ASSIGNMENT »
Answer these questions from the stroke genetics article:
1. How many stroke patients took part in the study?
2. Which scale measured functional outcome, and how long after the stroke episode?
3. How many SNPs in the MMP-9 gene were genotyped?

- Research article
- Open Access
- Open Peer Review
Variants of the Matrix Metalloproteinase-2 but not the Matrix Metalloproteinase-9 genes significantly influence functional outcome after stroke
BMC Medical Geneticsvolume 11, Article number: 40 (2010)
Multiple lines of evidence suggest that genetic factors contribute to stroke recovery. The matrix metalloproteinases -2 (MMP-2) and -9 (MMP-9) are modulators of extracellular matrix components, with important regulatory functions in the Central Nervous System (CNS). Shortly after stroke, MMP-2 and MMP-9 have mainly damaging effects for brain tissue. However, MMPs also have a beneficial activity in angiogenesis and neurovascular remodelling during the delayed neuroinflammatory response phase, thus possibly contributing to stroke functional recovery.
In the present study, the role of MMP-2 and MMP-9 genetic variants in stroke recovery was investigated in 546 stroke patients. Functional outcome was assessed three months after a stroke episode using the modified Rankin Scale (mRS), and patients were classified in two groups: good recovery (mRS ≤ 1) or poor recovery (mRS>1). Haplotype tagging single nucleotide polymorphisms (SNPs) in the MMP-2 (N = 21) and MMP-9 (N = 4) genes were genotyped and tested for association with stroke outcome, adjusting for significant non-genetic clinical variables.

DATA PROVIDED »
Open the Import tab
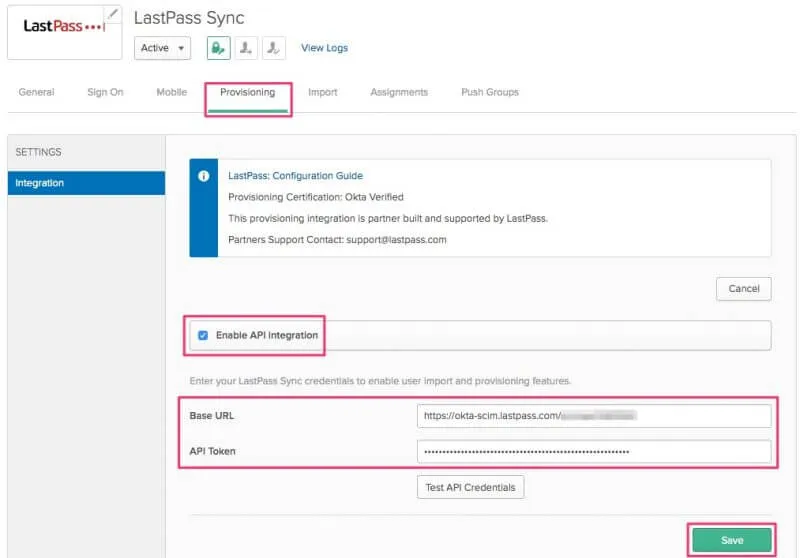 tap(322, 92)
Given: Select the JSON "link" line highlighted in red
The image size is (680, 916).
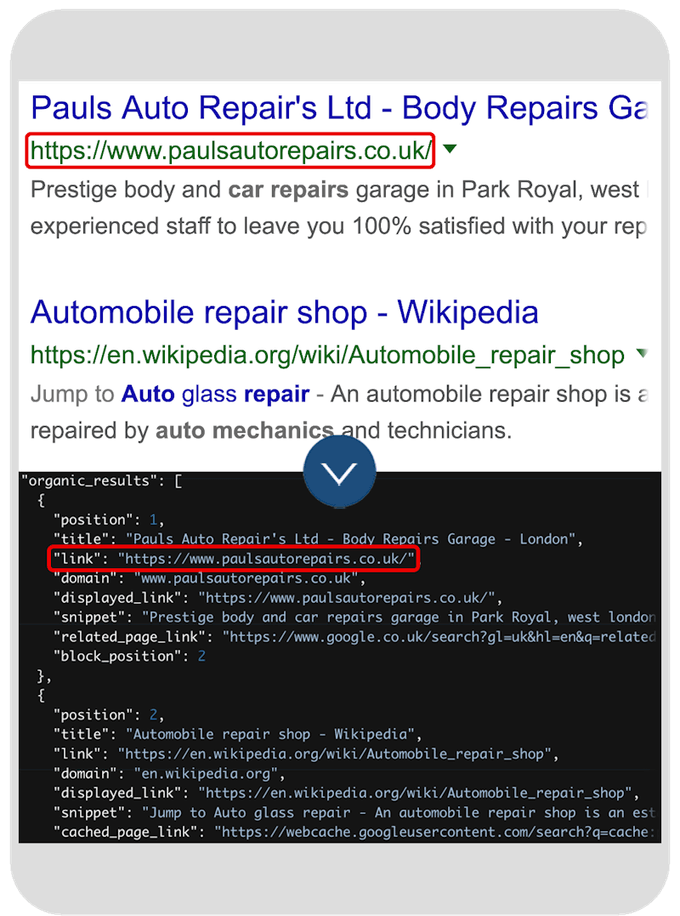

SOLVED EXERCISE »
1. 546 stroke patients.
2. The modified Rankin Scale (mRS), three months after the stroke episode.
3. Four.